1

I have the following string and I want to replace (remove) the second word that appears in the string (SECONDWORD). The following line doesn't change anything and just prints the same string. However, when I remove the '123' part of the string the line seems to work.

echo "WORD 123 SECONDWORD THIRDWORD" | sed 's/ *[A-Z]* *//2'

I don't see the problem.

pinacolada
  • 13
  • 2
  • See: [The Stack Overflow Regular Expressions FAQ](http://stackoverflow.com/a/22944075/3776858) – Cyrus Jun 19 '17 at 17:48

2 Answers2

0

Try this: sed -r 's/\b[A-Z]+ *//2

The *, which matches zero occurences, is the issue.

You can see this by playing with the trailing number.
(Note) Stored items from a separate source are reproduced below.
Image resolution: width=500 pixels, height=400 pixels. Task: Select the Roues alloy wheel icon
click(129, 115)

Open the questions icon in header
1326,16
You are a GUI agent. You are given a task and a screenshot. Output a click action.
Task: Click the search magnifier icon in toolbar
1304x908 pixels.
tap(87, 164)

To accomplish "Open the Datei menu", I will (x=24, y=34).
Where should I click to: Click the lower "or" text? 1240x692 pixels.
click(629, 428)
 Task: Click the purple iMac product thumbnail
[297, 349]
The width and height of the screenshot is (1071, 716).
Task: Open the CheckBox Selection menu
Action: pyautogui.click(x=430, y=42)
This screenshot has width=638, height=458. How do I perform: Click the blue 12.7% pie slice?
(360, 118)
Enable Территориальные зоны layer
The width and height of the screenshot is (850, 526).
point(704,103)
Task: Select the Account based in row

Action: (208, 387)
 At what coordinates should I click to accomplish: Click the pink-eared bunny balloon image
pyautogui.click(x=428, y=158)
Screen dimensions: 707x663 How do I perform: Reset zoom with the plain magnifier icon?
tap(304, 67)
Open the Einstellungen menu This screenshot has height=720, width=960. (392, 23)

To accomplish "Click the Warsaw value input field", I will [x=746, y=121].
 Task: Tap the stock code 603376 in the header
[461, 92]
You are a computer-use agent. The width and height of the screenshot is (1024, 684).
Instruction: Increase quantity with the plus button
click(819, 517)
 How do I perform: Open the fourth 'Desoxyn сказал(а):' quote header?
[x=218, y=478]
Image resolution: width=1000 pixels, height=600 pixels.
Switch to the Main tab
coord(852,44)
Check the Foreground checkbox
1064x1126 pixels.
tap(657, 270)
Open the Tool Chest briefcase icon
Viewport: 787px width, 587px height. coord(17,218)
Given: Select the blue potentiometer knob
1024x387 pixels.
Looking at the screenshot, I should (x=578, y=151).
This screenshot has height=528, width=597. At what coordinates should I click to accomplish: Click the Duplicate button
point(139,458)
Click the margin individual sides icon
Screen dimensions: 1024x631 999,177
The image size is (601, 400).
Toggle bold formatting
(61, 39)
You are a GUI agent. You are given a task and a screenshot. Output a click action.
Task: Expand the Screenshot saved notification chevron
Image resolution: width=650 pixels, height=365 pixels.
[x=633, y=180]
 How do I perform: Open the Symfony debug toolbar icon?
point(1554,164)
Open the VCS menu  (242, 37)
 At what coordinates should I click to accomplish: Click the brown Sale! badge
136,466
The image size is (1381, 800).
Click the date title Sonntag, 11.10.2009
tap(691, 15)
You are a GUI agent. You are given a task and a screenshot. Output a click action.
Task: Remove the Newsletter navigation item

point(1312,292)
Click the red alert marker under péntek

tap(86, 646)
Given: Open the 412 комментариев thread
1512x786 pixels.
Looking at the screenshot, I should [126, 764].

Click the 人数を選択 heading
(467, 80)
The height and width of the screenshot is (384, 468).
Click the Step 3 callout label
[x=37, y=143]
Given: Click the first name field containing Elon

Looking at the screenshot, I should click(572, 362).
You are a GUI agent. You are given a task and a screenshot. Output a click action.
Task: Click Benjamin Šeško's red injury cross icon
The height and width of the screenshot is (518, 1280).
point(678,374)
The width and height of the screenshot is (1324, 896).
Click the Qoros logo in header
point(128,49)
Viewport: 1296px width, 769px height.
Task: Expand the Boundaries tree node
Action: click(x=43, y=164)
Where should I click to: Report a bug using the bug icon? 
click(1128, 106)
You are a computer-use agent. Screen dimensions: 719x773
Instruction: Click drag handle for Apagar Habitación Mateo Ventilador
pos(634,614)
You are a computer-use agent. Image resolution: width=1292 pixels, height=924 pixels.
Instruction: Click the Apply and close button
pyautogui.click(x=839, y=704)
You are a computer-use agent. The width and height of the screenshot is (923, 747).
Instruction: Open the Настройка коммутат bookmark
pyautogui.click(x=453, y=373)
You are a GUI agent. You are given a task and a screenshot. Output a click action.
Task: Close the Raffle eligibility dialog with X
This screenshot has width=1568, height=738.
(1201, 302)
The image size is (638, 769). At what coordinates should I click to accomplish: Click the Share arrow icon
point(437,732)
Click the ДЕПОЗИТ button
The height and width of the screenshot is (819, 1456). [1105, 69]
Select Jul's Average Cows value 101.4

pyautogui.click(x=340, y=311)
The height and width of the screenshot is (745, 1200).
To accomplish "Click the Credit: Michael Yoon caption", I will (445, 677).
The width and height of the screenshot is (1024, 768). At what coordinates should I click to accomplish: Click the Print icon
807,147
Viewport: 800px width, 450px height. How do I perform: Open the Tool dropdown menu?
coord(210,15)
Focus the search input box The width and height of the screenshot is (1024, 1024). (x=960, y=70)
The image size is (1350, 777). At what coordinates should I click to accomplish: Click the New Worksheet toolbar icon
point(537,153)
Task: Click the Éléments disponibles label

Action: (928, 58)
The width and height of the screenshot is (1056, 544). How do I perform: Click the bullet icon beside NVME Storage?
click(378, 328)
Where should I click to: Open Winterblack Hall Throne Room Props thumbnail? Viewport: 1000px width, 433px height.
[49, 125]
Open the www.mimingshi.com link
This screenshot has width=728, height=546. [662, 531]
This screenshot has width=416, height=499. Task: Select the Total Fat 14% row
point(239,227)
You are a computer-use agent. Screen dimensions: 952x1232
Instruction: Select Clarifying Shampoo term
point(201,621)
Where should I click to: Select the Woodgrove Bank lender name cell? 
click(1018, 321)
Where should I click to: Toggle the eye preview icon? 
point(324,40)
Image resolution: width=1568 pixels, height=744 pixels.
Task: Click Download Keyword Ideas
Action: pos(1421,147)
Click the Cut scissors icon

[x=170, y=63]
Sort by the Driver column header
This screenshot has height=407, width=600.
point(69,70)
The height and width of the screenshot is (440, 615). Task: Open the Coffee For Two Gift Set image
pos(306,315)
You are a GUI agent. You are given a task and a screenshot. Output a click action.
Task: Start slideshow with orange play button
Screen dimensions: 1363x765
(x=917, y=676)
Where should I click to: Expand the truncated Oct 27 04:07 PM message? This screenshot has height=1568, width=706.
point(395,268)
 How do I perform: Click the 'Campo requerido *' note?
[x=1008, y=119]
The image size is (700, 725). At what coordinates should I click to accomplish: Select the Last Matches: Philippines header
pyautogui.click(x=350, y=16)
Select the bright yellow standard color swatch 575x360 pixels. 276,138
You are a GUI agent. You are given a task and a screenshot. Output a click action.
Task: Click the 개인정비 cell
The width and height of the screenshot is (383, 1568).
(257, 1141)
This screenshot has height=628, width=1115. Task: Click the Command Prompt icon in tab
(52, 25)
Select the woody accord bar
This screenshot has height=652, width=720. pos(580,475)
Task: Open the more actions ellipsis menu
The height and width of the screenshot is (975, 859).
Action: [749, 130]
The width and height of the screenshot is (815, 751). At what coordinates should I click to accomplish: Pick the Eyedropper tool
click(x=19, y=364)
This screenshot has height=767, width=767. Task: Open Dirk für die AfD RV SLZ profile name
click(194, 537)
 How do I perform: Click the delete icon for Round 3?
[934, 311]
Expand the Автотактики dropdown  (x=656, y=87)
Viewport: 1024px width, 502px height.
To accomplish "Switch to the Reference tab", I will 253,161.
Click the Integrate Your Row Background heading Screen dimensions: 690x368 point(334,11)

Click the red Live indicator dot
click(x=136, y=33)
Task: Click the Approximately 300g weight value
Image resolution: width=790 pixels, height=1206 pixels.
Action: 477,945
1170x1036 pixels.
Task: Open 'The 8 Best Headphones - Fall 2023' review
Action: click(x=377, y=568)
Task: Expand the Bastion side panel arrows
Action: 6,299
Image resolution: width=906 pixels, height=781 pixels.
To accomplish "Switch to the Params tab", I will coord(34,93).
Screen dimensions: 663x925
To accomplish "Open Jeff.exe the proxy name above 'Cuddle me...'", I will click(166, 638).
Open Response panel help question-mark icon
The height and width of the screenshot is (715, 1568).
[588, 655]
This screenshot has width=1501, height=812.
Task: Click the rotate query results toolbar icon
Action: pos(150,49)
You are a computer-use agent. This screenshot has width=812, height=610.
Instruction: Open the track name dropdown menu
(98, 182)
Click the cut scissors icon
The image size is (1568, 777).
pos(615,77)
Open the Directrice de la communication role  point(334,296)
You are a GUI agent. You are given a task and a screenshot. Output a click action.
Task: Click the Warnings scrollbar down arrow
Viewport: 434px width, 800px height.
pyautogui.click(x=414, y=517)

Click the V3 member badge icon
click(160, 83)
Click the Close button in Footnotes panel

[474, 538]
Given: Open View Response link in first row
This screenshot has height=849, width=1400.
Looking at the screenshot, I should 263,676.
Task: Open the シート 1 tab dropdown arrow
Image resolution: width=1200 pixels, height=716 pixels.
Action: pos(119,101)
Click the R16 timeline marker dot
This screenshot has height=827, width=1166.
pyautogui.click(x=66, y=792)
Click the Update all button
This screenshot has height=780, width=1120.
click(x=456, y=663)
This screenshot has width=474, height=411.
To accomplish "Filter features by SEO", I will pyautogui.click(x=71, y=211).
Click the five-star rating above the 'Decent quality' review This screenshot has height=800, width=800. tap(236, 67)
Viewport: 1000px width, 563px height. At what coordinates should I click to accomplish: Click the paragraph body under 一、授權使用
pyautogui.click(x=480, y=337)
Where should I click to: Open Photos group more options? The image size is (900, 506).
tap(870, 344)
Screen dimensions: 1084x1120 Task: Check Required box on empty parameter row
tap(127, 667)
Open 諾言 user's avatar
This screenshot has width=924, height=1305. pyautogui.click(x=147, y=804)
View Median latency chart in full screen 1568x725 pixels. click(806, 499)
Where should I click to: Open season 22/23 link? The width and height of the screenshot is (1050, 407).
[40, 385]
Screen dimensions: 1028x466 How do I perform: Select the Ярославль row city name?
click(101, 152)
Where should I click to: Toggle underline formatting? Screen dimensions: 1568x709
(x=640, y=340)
When you have space separated strings that don't match [A-Z], you get matches on empty strings that delimit unmatched strings.

    [~/tmp] > echo 'WORD 123 SECONDWORD THIRDWORD FOURTHWORD' | sed 's/ *[A-Z]* *//1'
    123 SECONDWORD THIRDWORD FOURTHWORD
    [~/tmp] > echo 'WORD 123 SECONDWORD THIRDWORD FOURTHWORD' | sed 's/ *[A-Z]* *//2'
    WORD 123 SECONDWORD THIRDWORD FOURTHWORD
    [~/tmp] > echo 'WORD 123 SECONDWORD THIRDWORD FOURTHWORD' | sed 's/ *[A-Z]* *//3'
    WORD 123 SECONDWORD THIRDWORD FOURTHWORD
    [~/tmp] > echo 'WORD 123 SECONDWORD THIRDWORD FOURTHWORD' | sed 's/ *[A-Z]* *//4'
    WORD 123THIRDWORD FOURTHWORD
    [~/tmp] > echo 'WORD 123 SECONDWORD THIRDWORD FOURTHWORD' | sed 's/ *[A-Z]* *//5'
    WORD 123 SECONDWORD FOURTHWORD

... so when you have 123 in there you actually want the 4th matching item removed. Where 'WORD ', null, null,' SECONDWORD ','THIRDWORD ' are matching patterns 1-5. It's matching two empty strings around the boundaries of 123.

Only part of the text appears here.